§ **What this task involves**
Convert the entries below into a JSON list of strings, one string per line and no blank lines. Start at the first line of the entries, end after the line containing "Action: pyautogui.click(x=56, y=133)", and leave the pictures out.

§ **Input data**
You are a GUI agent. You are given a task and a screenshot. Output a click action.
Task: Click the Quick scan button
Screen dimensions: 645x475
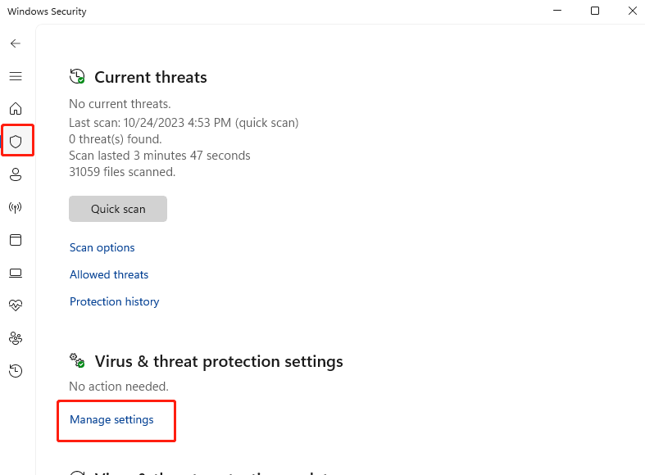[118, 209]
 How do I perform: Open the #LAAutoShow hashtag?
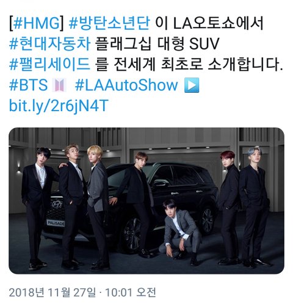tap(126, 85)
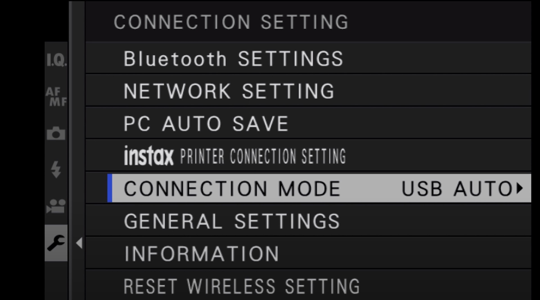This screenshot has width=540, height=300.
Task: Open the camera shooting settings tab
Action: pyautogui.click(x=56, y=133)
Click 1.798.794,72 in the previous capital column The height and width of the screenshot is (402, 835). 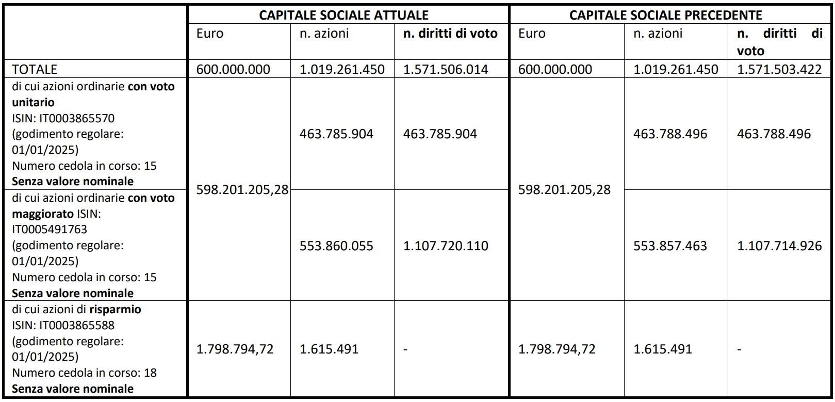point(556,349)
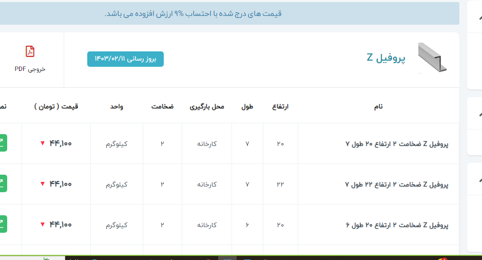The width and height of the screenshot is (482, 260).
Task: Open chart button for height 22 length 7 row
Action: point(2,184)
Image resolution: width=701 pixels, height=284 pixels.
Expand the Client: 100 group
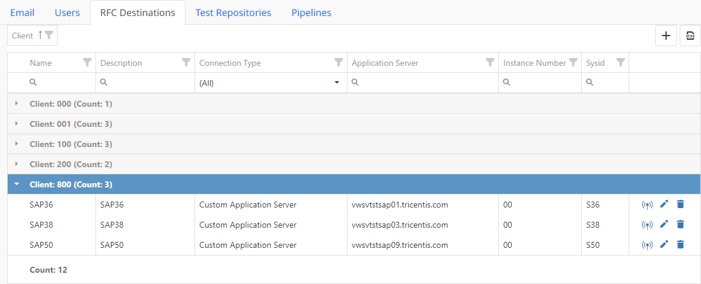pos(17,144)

§ **Response**
[
  "You are a GUI agent. You are given a task and a screenshot. Output a click action.",
  "Task: Click the Quick scan button",
  "Screen dimensions: 645x475",
  "[118, 209]",
  " How do I perform: Open the #LAAutoShow hashtag?",
  "tap(126, 85)",
  "This screenshot has width=540, height=300.",
  "Task: Open the camera shooting settings tab",
  "Action: pyautogui.click(x=56, y=133)"
]